A full parameterized model

Question

I have a model like this:

fm<-lmer(V4 ~ V2 * V3 + (1 | V1), data = data)

I want to obtain the full parameterization of it, with random intercept and randon slope. I can use this model?

fm<-lmer(V4 ~ V2 * V3 + (1 + V2 + V3 | V1), data = data)

Answer 1

The most general model with group-wise (i.e. random) intercepts and slopes for V2 and V3 would be

lmer(V4 ~ V2 * V3 + (V2 * V3 | V1), data = data)

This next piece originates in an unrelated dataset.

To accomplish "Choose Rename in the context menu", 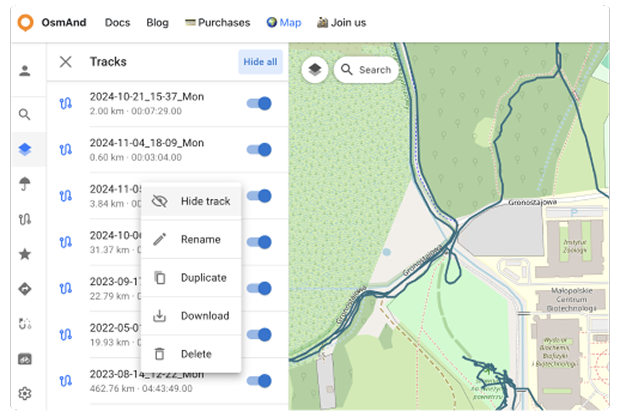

Taking into account that V2 * V3 is short for V2 + V3 + V2:V3 we can identify the following terms:

1. A fixed effect offset (from the implicit 1 +)
2. A fixed effect slope for V2
3. A fixed effect slope for V3
4. A fixed effect interaction term between V2 and V3
5. A random effect offset deviation for every level of V1 (from the implicit (1 + ... | V1)
6. A random effect slope deviation for V2 for every level of V1
7. A random effect slope deviation for V3 for every level of V1
8. A random effect interaction term characterising the deviation from the fixed effect V2-V3 interaction for every level of V1
9. All correlations between random effects

The Cross Validated post R's lmer cheat sheet is a great resource for understanding the individual terms, and how to successively build the most general model.